Lawyers for Bank of America have filed to overturn a jury verdict last year that held the bank liable for faulty mortgage-backed securities sold by its Countrywide unit.
In a motion filed August 28, attorneys for the bank asked U.S. District Judge Jed Rakoff to either grant a new trial or overrule the verdict made last by a 10-person jury last October.
The case revolves around mortgages originated through Countrywide's High Speed Swim Lane (HSSL, or "Hustle") program that were later sold to Fannie Mae and Freddie Mac. The complaint against Bank of America alleged that Countrywide—which the bank purchased in 2008—threw out quality controls in pursuit of higher volumes and then misrepresented those loans to the GSEs.
In their motion, Bank of America's lawyers argue the government failed to prove the loans involved in the case were advertised as being higher quality than they were.

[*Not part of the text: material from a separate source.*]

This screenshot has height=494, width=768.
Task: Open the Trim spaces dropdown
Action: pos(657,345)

"The trial evidence, even viewed in the light most favorable to the government, did not prove fraud under this standard," the motion reads. "Instead, the evidence unambiguously showed that the HSSL loans sold to Fannie and Freddie were well within industry standards for loan quality, and thus Fannie and Freddie received exactly what they paid for."

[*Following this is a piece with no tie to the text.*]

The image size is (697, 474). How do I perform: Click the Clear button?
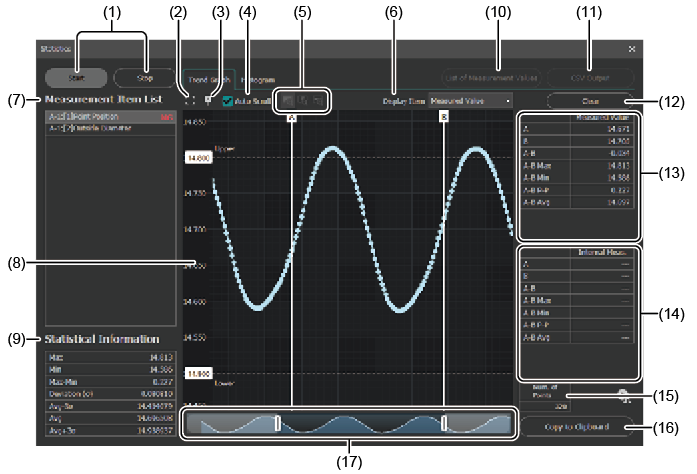(x=587, y=101)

The filing comes nearly a month after Rakoff ordered Bank of America to pay nearly $1.3 billion for its alleged role in misrepresenting the HSSL loans to GSEs. Bank spokesperson Lawrence Grayson said at the time that it was reviewing its options to appeal, adding, "We believe that this figure simply bears no relation to a limited Countrywide program that lasted several months and ended before Bank of America's acquisition of the company."
The motion also follows the bank's historic $16.7 billion deal with the Justice Department to clear itself of charges that it misrepresented toxic securities sold to investors. That settlement was made separately from the HSSL loans case.
In a separate motion, attorneys for former mid-level Countrywide executive Rebecca Mairone also pushed to overturn the verdict against their client, arguing that there was no proof given that she deliberately sought to deceive Fannie Mae and Freddie Mac. Mairone was ordered to pay $1 million for her alleged involvement.
"The jury's verdict should be set aside ... because there was insufficient evidence for the jury to conclude that Mairone knew of any HSSL loans that were sold to the GSEs as 'investment quality' despite being ineligible for sale," Mairone's attorney said.